Honouring Canada’s Black ArtistsPublished on 30 September 2020 Hansard and Statements by Senator Patricia Bovey
Hon. Patricia Bovey: Honourable senators, what a treat it is to be back here. It was surreal watching the proceedings from my computer at home. I felt like a melted timepiece in Dali’s 1931 painting The Persistence of Memory.
Talking art, I thank all who had a hand in the Senate presentation Honouring Canada’s Black Artists installed in the foyer outside this chamber. I thank our Speaker for allowing the use of the space, the Advisory Working Group on Artwork and Heritage, CIBA steering members, Senators Moodie and Ravalia, my staff, Senate curator Tamara Dolan and our administration. I particularly applaud and thank the artists for their visual insights and for permission to show these works for our and Canadians’ reflection.

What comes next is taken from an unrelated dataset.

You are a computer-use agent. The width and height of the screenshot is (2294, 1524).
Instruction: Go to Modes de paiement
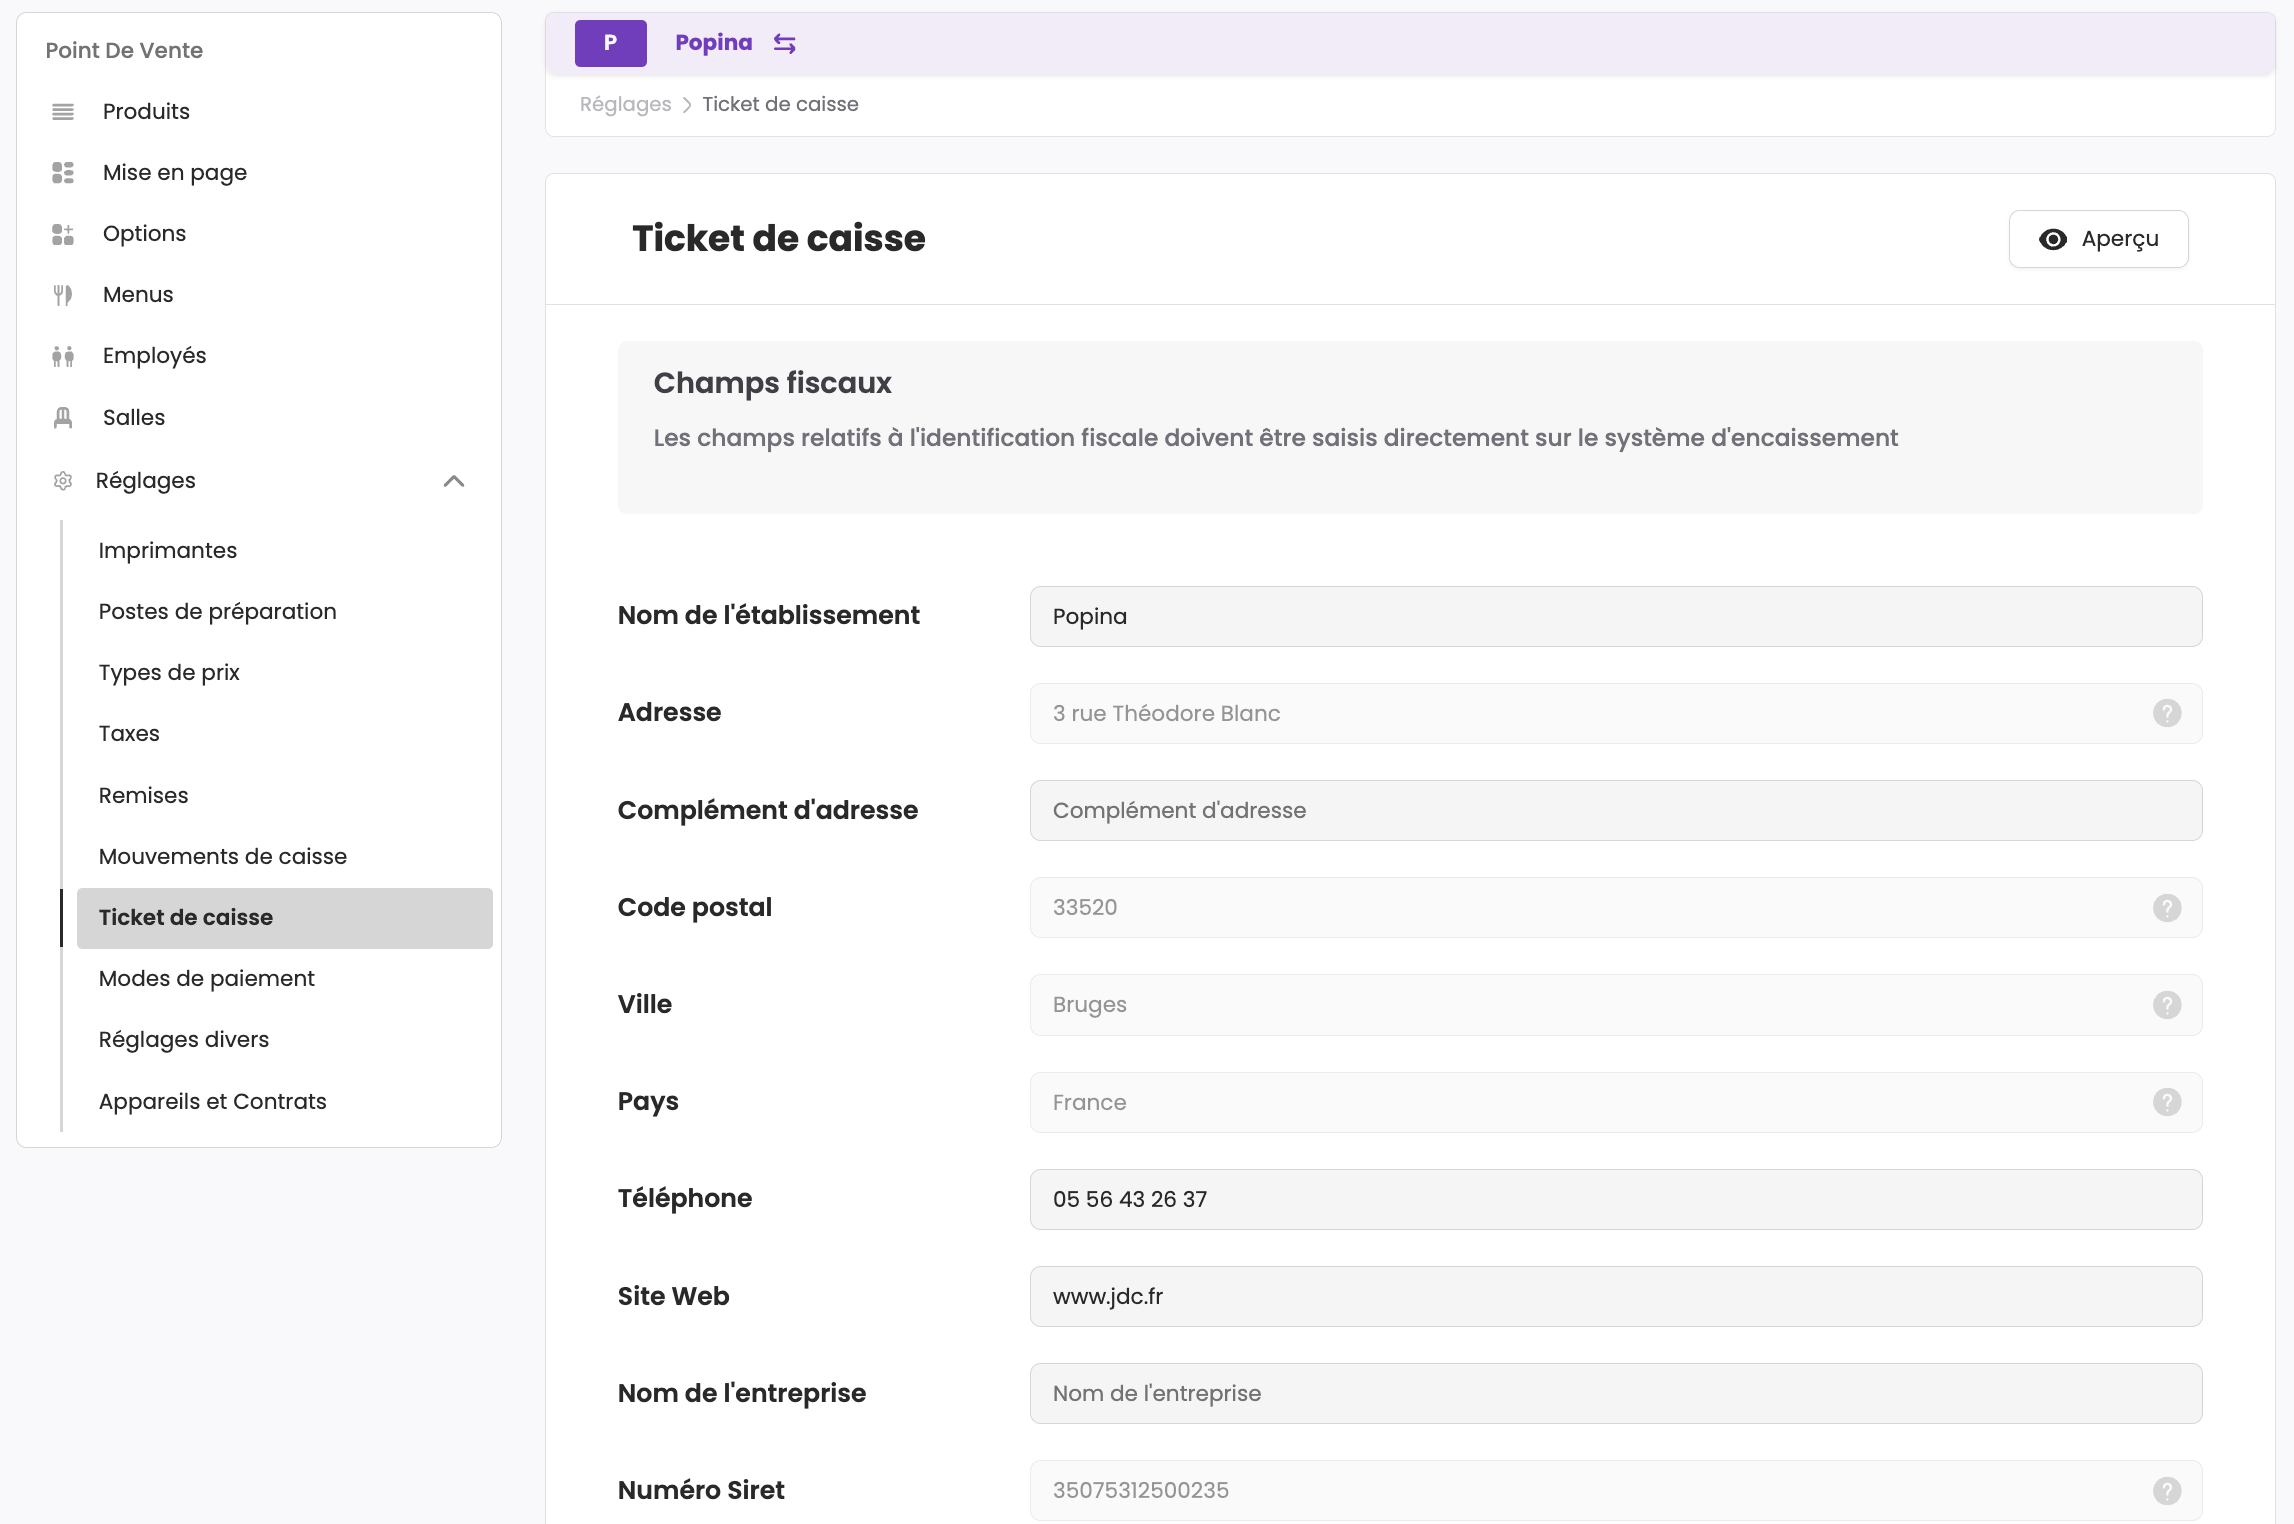point(206,978)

What is the goal of this wall? It is essential that the Canadian voices we hear and present reflect the diversity and depth of our regions and nation. As discussed for several years at the Advisory Working Group on Artwork and Heritage meetings, that includes Indigenous art, work from multiple diversities and from all parts of Canada. Stay tuned — ideas are under discussion.
This installation, the first by Canadian Black artists in the Senate, supports the Black Lives Matter movement. In recommending it, I felt it was important to start in the West. Voices by Black western communities are not heard as those in other parts of the country are. I also wanted to explore several media by both a Canadian-born and an immigrant artist.
Yisa Akinbolaji, now a Canadian citizen living in Winnipeg, emigrated from Nigeria in 1997. Formerly on the Manitoba Arts Council and a past president of the Manitoba Society of Artists, he is a co-founder of the Creative Foundation to empower youth of multiple cultures. His 2018 painting, Stolen Identities, depicts Louis Riel in a dream catcher set in Manitoba’s woods. He fuses the rich colours and patterns of his native Nigeria with the realities of Canadian history and its present. Throughout the work, rhythmic recurring circles echoing the dream catcher call for respect and understanding among cultures.
Chantal Gibson, award-winning poet, artist and professor at Vancouver’s Simon Fraser University, has exhibited widely and lectured nationally and internationally. Born in Quebec, her Nova Scotian ancestral roots are long. This work underlines the urgency to include Black history in Canada’s histories. Part of her Altered Books series, she did Who’s Who in Canada 1927 in 2014. She cut pages from the book and filled its cover with interwoven black cotton braids of varying sizes symbolizing the strong interconnections and contributions of Canada’s Black communities. The e-reader turns the pages of the original volume, revealing photographs of its “notables”— all White men. Her message is poignant and clear.
The national response to this installation has been overwhelming. May we as senators and Canadians listen and build on the messages these works convey. Thank you.